▼

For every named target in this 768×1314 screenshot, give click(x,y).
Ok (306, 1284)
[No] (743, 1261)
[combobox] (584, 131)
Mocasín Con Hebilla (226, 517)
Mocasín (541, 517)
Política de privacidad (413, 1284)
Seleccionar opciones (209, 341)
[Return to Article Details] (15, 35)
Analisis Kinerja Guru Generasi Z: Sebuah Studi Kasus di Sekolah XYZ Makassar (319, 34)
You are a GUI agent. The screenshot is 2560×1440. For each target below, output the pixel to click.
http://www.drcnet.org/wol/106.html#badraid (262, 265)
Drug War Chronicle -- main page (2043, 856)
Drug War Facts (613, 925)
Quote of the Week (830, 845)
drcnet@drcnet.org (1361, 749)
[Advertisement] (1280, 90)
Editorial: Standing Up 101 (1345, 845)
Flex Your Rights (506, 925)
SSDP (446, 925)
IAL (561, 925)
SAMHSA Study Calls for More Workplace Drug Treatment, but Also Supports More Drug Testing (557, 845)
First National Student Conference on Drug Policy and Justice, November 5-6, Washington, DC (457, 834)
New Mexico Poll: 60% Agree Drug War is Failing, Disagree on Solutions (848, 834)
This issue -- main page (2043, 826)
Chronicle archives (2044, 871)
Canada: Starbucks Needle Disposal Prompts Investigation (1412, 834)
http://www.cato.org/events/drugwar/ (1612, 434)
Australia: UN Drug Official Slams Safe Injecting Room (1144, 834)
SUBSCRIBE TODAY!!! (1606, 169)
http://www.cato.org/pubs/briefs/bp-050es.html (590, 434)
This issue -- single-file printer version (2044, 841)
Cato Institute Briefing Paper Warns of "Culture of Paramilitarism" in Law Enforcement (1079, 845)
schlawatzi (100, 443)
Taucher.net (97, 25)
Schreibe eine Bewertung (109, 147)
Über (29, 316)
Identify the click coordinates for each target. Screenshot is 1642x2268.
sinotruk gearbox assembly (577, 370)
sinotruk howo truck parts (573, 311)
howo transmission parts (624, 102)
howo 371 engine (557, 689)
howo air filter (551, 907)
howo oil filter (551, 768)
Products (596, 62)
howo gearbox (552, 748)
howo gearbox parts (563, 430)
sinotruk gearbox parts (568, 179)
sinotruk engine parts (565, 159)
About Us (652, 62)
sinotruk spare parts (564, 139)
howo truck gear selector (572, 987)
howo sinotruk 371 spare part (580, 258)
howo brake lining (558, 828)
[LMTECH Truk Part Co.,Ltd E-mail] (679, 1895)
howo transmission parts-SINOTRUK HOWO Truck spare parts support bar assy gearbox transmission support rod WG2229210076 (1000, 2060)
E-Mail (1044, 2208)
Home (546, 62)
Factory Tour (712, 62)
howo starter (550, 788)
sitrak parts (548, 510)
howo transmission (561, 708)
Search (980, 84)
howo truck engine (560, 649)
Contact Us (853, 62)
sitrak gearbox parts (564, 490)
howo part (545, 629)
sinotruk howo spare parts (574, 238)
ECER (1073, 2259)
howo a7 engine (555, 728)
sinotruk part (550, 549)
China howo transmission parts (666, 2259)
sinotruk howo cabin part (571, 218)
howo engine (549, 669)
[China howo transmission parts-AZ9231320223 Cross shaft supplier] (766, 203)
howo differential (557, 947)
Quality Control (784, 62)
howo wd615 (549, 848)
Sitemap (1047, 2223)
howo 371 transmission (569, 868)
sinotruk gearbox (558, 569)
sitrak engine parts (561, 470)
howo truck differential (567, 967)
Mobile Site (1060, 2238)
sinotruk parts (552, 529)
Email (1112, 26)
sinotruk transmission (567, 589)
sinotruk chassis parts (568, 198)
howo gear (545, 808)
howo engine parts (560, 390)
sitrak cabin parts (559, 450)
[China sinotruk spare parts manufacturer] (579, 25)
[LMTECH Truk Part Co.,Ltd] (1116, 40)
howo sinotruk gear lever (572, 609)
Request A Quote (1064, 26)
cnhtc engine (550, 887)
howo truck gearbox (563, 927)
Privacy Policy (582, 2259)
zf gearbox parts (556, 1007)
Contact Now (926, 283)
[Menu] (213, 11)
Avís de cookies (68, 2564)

▲

#### DIRECTIONS
Out of the material above, gather each line where "differential" appears.

#### SOLUTION TO THIS PROBLEM
howo differential (557, 947)
howo truck differential (567, 967)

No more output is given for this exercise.